Biden administration targets migrant smuggling with Operation Sentinel


A smuggler takes migrants, mostly from Central American countries, on a small inflatable raft towards U.S. soil in Roma, Texas Tuesday, March 30, 2021. Roma, a town of 10,000 people with historic buildings and boarded-up storefronts in Texas’ Rio Grande Valley, is the latest epicenter of illegal crossings, where growing numbers of families and children are entering the United States to seek asylum. (AP Photo/Dario Lopez-Mills)

WASHINGTON (NewsNation Now) — The United States is launching an operation to identify and target human smugglers, the Department of Homeland Security said on Tuesday, as the Biden administration struggles with record numbers of migrants arriving at the southern U.S. border.

DHS Secretary Alejandro Mayorkas said in a statement that Operation Sentinel would seek to block smugglers’ ability to engage in “travel, trade, and finance” in the United States.

The operation will aim to identify smugglers and target their activities by revoking travel documents, suspending trade entities, and freezing financial assets, DHS said.

“The goal is to disrupt every facet of the logistical network of these criminal networks,” Mayorkas said.

DHS said smugglers “pose significant dangers to migrants,” noting that Border Patrol agents had found the bodies of 250 migrants who died en route to the United States in fiscal year 2020.

Migrants from Central America and elsewhere often use smugglers to travel to the border and are prone to extortion, kidnapping and other violence.
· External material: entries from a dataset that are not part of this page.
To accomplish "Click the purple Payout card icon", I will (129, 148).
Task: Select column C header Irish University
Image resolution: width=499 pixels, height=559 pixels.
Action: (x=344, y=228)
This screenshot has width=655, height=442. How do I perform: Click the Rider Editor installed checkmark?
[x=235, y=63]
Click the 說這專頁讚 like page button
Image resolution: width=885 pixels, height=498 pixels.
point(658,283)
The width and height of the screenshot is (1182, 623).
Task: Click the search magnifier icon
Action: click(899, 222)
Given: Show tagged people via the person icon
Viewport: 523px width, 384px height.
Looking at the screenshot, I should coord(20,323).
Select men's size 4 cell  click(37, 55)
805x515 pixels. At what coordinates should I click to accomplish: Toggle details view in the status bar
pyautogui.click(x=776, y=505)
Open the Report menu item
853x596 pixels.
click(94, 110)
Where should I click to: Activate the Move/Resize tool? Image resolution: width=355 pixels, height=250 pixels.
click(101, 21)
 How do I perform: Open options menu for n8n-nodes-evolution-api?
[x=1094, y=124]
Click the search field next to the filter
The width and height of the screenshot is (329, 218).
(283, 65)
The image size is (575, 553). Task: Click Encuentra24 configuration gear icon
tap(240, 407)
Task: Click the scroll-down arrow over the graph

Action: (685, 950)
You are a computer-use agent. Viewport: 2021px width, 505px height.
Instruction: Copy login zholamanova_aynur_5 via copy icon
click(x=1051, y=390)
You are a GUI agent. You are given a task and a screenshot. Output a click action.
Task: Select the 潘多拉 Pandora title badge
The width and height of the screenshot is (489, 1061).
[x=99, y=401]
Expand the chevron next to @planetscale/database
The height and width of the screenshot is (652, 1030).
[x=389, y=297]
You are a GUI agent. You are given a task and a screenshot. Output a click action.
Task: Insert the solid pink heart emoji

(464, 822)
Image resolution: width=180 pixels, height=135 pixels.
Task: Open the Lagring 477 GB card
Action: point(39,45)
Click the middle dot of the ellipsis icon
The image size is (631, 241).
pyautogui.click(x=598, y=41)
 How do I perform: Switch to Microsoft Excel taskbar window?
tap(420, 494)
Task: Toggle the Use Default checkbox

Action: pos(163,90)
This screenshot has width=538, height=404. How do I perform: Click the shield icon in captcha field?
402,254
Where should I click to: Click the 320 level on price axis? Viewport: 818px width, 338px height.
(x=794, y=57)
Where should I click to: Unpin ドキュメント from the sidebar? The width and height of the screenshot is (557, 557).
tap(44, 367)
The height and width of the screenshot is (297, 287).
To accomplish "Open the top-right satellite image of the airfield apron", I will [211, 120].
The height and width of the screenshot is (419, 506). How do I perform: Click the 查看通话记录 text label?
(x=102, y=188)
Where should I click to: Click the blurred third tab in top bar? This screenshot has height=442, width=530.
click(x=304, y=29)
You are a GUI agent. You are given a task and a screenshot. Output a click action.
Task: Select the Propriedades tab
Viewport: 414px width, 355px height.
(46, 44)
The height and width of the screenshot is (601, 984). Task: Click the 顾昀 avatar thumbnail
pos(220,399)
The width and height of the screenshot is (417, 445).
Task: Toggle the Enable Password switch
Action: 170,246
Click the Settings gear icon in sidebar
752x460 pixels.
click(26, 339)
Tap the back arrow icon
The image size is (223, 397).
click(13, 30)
“Smuggling operations continue to lie and exploit vulnerable populations to promote their criminal enterprise – the health and safety of migrants does not influence their lucrative ambition,” said Troy Miller, acting commissioner of U.S. Customs and Border Protection.

So far this fiscal year, CBP officials have rescued 4,766 migrants, which is close to the 5,232 rescued in all of fiscal 2020, Miller told NewsNation’s Border Report. This includes lost migrant children who said were abandoned by smugglers when they couldn’t keep up in the desert of West Texas and New Mexico and the thick brush of South Texas.

Reuters and Border Report contributed to this report.